Let $A$ be a domain and $J\subset A$ be an ideal. Let $m$ be a maximal ideal in $A$, and $I=mJ$. Let $x\in J\setminus I$. I want to show that $J=xA+I$.
As pointed out by Mindlack's answer, above statement is wrong. The full setup in the book is as the following:
Let $A$ be a Dedekind domain, then an ideal $I$ admits a unique factorizaiton by primes $I=p_1^{e_1}\dots p_r^{e_r}$. Let $J=p_1^{e_1-1}\dots p_r^{e_r}$. Let $x\in J\setminus I$. I want to show that $J=xA+I$.
The statement is used to prove that $A/I\cong (S^{-1}A)/I (S^{-1}A)$ for a multiplicative set $S$ disjoints from each $p_i$ in decomposition of $I$. So could you please not use that conclusion, to avoid circular argument?
Edit: I'm answering the modified question, my point about the original question is below. Note that by the Chinese remainder theorem $A/I \cong \prod_i{A/p_i^{e_i}}$, so $J/I \cong p_1^{e_1-1}A/p_1^{e_1} \cong p_1^{e_1-1}A_{p_1}/p_1^{e_1}A_{p_1}$ but $A_{p_1}$ is a DVR (thus a PID) and thus the above is a one-dimensional $A/p_1$-vector space, so is generated (over $A$) by the image of any nonzero element, for instance the image of $x$.

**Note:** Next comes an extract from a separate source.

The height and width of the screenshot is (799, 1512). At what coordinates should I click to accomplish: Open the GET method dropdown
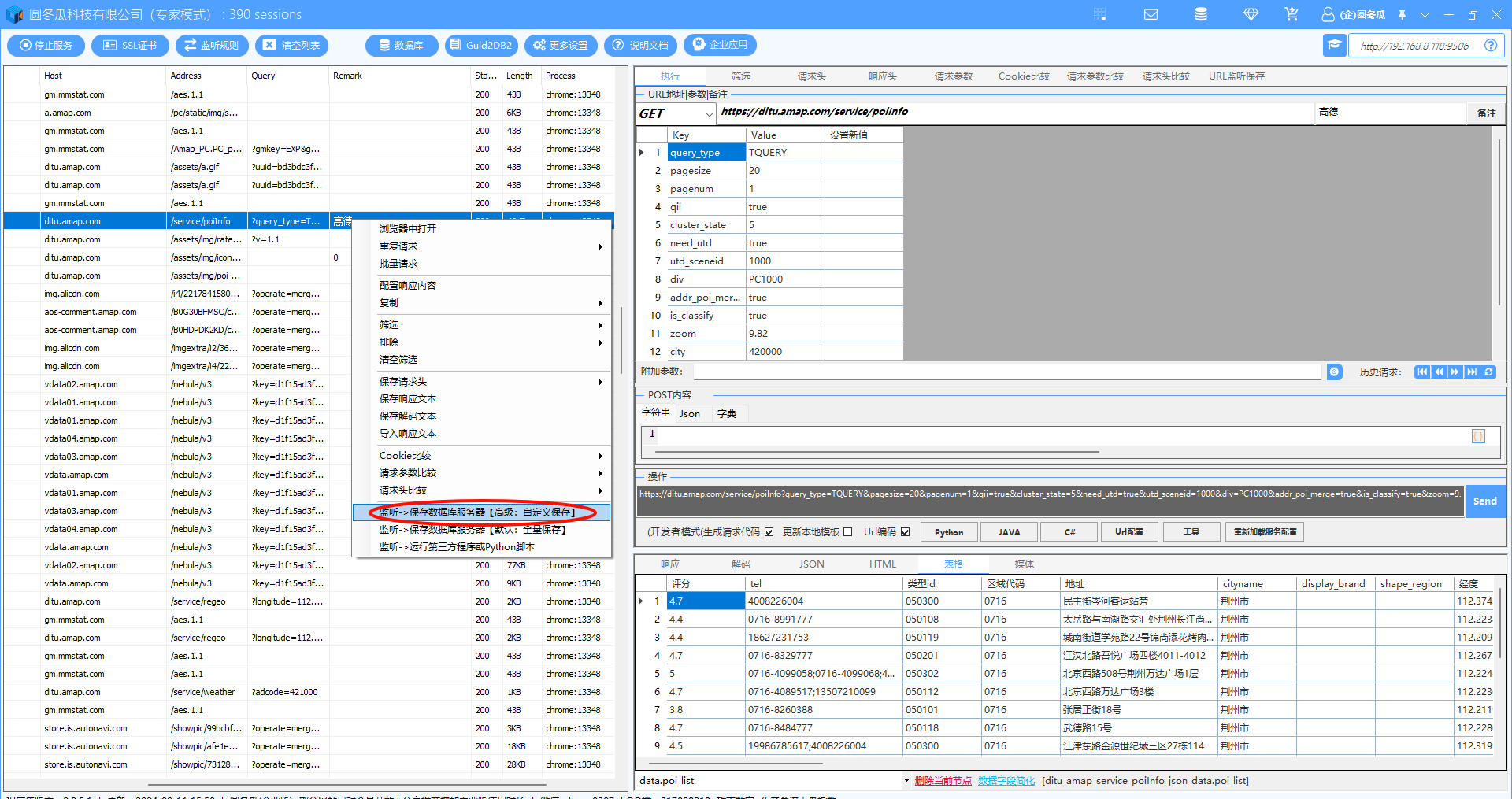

The original question is wrong in general. Indeed, assume the result holds with $J=m$ and $A$ Noetherian. Then $m/m^2$ as a vector space over $A/m$ is generated by $[x]$ so has dimension one. As $A$ is an integral domain, $A_m$ (thus $A$) is a field or $A_m$ is a regular local ring of dimension $1$ hence a DVR.
If you want an explicit example, take $A=\mathbb{C}[X,Y]$, $m=J=(X,Y)$. Then $Y \in m \backslash (XA+m^2)$.